Buongiorno, Lunatici!
Come state? Un po’ scombussolati dagli eventi che ci circondano, immaginiamo. Noi cerchiamo di star bene comunque e di mandare avanti il nostro satellitone con la solita verve.
Buone notizie! Con gli allentamenti alle restrizioni potremo nuovamente ospitare eventi e in concomitanza servire aperitivi e/o cene, quindi stiamo pensando già a un po’ di serate da proporvi, cominciando con Giorgio Olmoti giovedì 17 marzo e Alessandra Racca venerdì 18: una settimana all’insegna della letteratura e della poesia!
Siamo state silenziose perché il nuovo cambio di rotta ci ha impegnate a meditare su come riorganizzarci e cosa proporvi. Ma finalmente eccoci qua!
La riflessione di questa settimana verte su un argomento non facile: la perfezione. Quanti di noi, in qualsiasi vicenda della vita, vorrebbero sempre essere al meglio, fare le cose per bene, risultare pronti, pieni di spirito e con la soluzione alla mano? Rispondere a tono, comportarsi come si deve, essere irreprensibili e scevri da difetti? Immaginiamo tanti. Eppure…
C’è qualcosa che stride in questa nostra ricerca della perfezione, qualcosa che cozza profondamente con il nostro essere umani troppo umani. Tendere al meglio è sicuramente ciò che ci fa raggiungere obiettivi, traguardi, ci fa agire in modo sensato e ci permette di sfruttare le nostre capacità in modo proficuo. Ma la perfezione, a patto che esista, è invece così fondamentale e necessaria?
Crediamo fermamente di no. Nell’imperfezione, nell’errore, nello sbagliarsi c’è una bellezza intrinseca, quella che ci fa essere consapevoli delle nostre debolezze, che ci fa comprendere le nostre fragilità, che ci dà la possibilità di imparare dai nostri errori, di metterci in discussione.
Un’esistenza senza sbavature, tutta illuminata da successi, senza una caduta, una deviazione di percorso, lineare ed esemplare ci pare impossibile (oltre che vagamente noiosa): la vita stessa ci pone di fronte a situazioni in cui questo criterio perde d’importanza a vantaggio di altri come solidarietà, generosità, capacità di reazione, sapersi reinventare, cambiare prospettiva.
Prendiamo a prestito una definizione dal vocabolario per meglio spiegare ciò che vogliamo dire:
nèo s. m. [lat. naevus]. – 1. a. Malformazione congenita della cute (detta, nel linguaggio medico, anche nevo), circoscritta e benigna, in forma di piccola tumefazione o di macchiolina persistente, di colore bruno o nericcio o grigiastro, ma talora anche acromica, di struttura varia, che eccezionalmente può degenerare in tumore maligno […]; b. Macchia posticcia, del colore e forma di un neo naturale, che nel sec. 18° le dame si applicavano per vezzo (o disegnavano col belletto) sulle guance, all’angolo delle labbra o degli occhi. 2. In senso fig., difetto appena percepibile in rapporto a una misura di ideale perfezione: è un lavoro eccellente, con solo qualche piccolo n.; bellezza, perfezione senza nei.

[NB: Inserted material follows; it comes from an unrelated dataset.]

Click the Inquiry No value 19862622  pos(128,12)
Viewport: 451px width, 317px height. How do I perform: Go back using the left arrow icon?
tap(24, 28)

Il Neo è una malformazione della cute, che infatti in senso figurato assume il significato di difetto appena percepibile, eppure quante immagini di donne e uomini meravigliose/i abbiamo in mente che sono caratterizzate dalla presenza di nei che invece di guastarlo rendono l’aspetto ancor più interessante? Le dame del XVIII secolo se li applicavano addirittura posticci!
Ecco: come i nei su un viso, su un braccio, su una pancia, su un polso, le nostre imperfezioni ci rendono belli, interessanti, unici, pieni di risorse da scoprire… buttando alle ortiche l’odiata perfezione!
E dunque evviva evviva la perfettibilità! della nostra noi ne andiamo fieri!